Tokoh Nahdlatul Ulama Abdurrahman Wahid, misalnya, mengkampanyekan golput. Tokoh Partai Keadilan Sejahtera Hidayat Nur Wahid justru terang-terangan meminta MUI menerbitkan fatwa haram. Menurut Hidayat yang juga Ketua MPR ini, fatwa MUI akan membantu mensukseskan Pemilu 2009. Sementara, Ketua DPR Agung Laksono berpendapat memilih dalam Pemilu bukanlah suatu kewajiban bagi masyarakat. Munculnya Golput justru karena partai sebagai mesin politik gagal menjalankan fungsinya. Fatwa MUI, menurutnya, adalah suatu hal yang keliru.

 

Meskipun banyak kecaman, MUI bersikukuh menerbitkan fatwa di penghujung Januari 2009. Situs MUI menerangkan bahwa fatwa dikeluarkan setelah melalui perbincangan hampir sehari penuh dalam rapat Komisi Masail Asasiyah Wathaniyah (Masalah Strategis Kebangsaan). Lalu, dikerucutkan dalam Tim Perumus dan diajukan ke sidang pleno Ijtima Ulama. Hasilnya, MUI menyatakan memilih pemimpin yang tidak memenuhi syarat-syarat sebagaimana disebutkan dalam butir 1 (satu) atau tidak memilih sama sekali padahal ada calon yang memenuhi syarat hukumnya adalah haram.

 

Dictum Keputusan

Ijtima Ulama Komisi Fatwa tentang Pemilu

 

1.    Pemilihan umum dalam pandangan Islam adalah upaya untuk memilih pemimpin atau wakil yang memenuhi syarat-syarat ideal bagi terwujudnya cita-cita bersama sesuai dengan aspirasi umat dan kepentingan bangsa.

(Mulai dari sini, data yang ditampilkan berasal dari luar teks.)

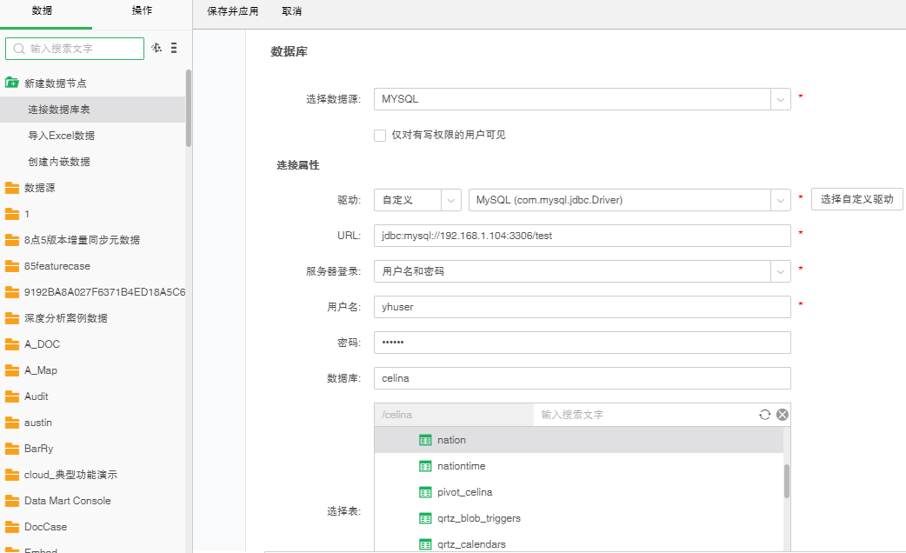Image resolution: width=906 pixels, height=553 pixels.
Task: Switch to the 操作 tab
Action: pyautogui.click(x=142, y=11)
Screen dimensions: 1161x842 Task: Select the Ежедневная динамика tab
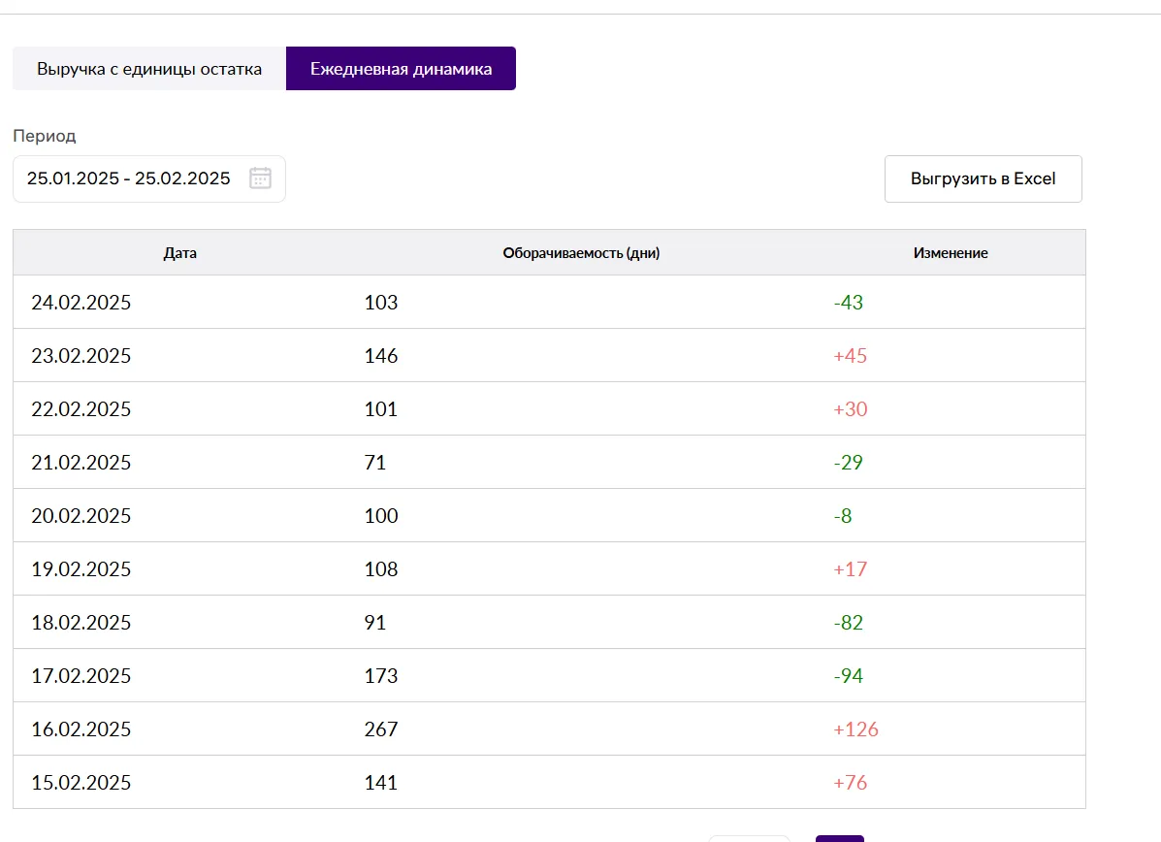401,69
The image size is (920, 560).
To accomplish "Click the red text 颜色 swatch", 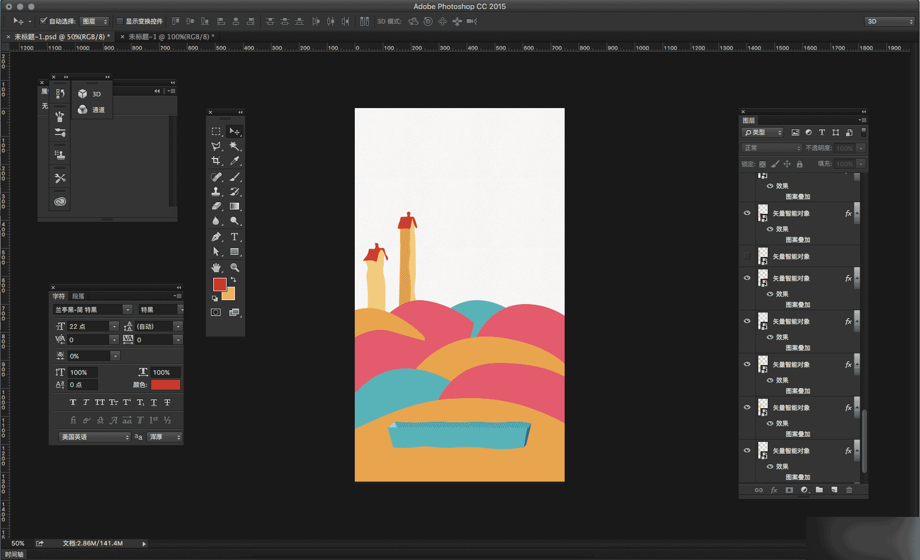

2.    Memilih pemimpin dalam Islam adalah kewajiban untuk menegakkan imamah dan imarah dalam kehidupan bersama

3.    Imamah dan imarah dalam Islam menghajatkan syarat-syarat sesuai dengan ketentuan agama agar terwujud kemaslahatan dalam masyarakat.

4.    Memilih pemimpin yang beriman dan bertakwa, jujur (siddiq), terpercaya (amanah), aktif dan aspiratif (tabligh), mempunyai kemampuan (fathonah), dan memperjuangkan kepentingan umat Islam hukumnya adalah wajib.

5.    Memilih pemimpin yang tidak memenuhi syarat-syarat sebagaimana disebutkan dalam butir 1 (satu) atau tidak memilih sama sekali padahal ada calon yang memenuhi syarat hukumnya adalah haram.